No one can doubt that the “love interest” in the twelfth-century romans antiques is one of their most important and innovative features. The treatment of erotic love in the Roman d'Eneas and the Roman de Troie sharply distinguishes them from the chansons de geste as well as the lyric cansos of the same period. The Eneas-poet and Benoît de Sainte-Maure were the first medieval vernacular writers to pose urgent, practical questions about the place of sexual love in a highly structured, politically ambitious aristocracy. The French poets' dramatizations of love both enact “un art d'aimer,” as Jean Frappier suggested, and, as I argue in this chapter, explore the ethical significance of private love in relation to public, moral life and historical narrative consequences. Several scholars have described the behavior typical of young lovers in the northern French romances of antiquity, and we are especially indebted to Edmond Faral for demonstrating their dependence on Ovid's love poems.

Yet considerable confusion remains as to the narrative and ethical functions of the love interest in the first extended classicizing fictions en romanz.
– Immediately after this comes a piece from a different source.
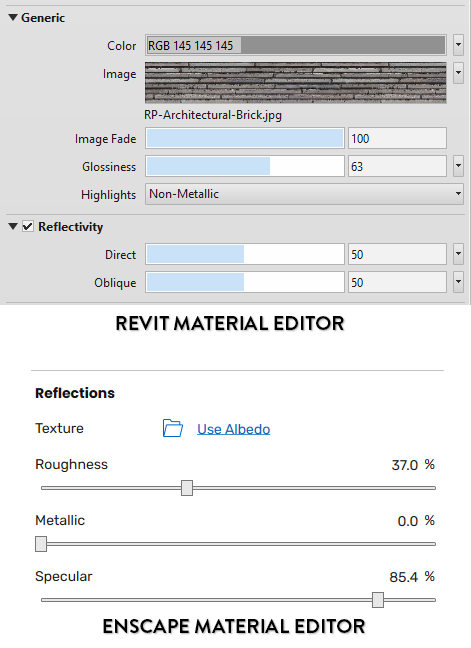Collapse the Reflectivity section triangle

click(x=13, y=226)
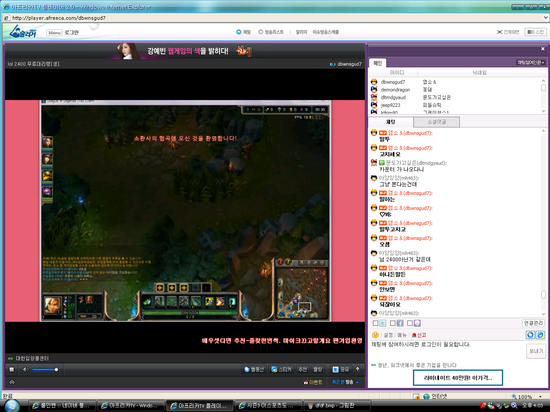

In what terms and for what purpose does the Eneas-poet distinguish between Eneas' relationship with Dido and his love for Lavine? Does Benoît de Sainte-Maure celebrate fine amor as an independent, positive system of behavior in his Roman de Troie, as Alfred Adler once argued, even as he laments its defeat by militia? Is he principally interested in the psychological plight of characters “caught between love and death, honor and desire”?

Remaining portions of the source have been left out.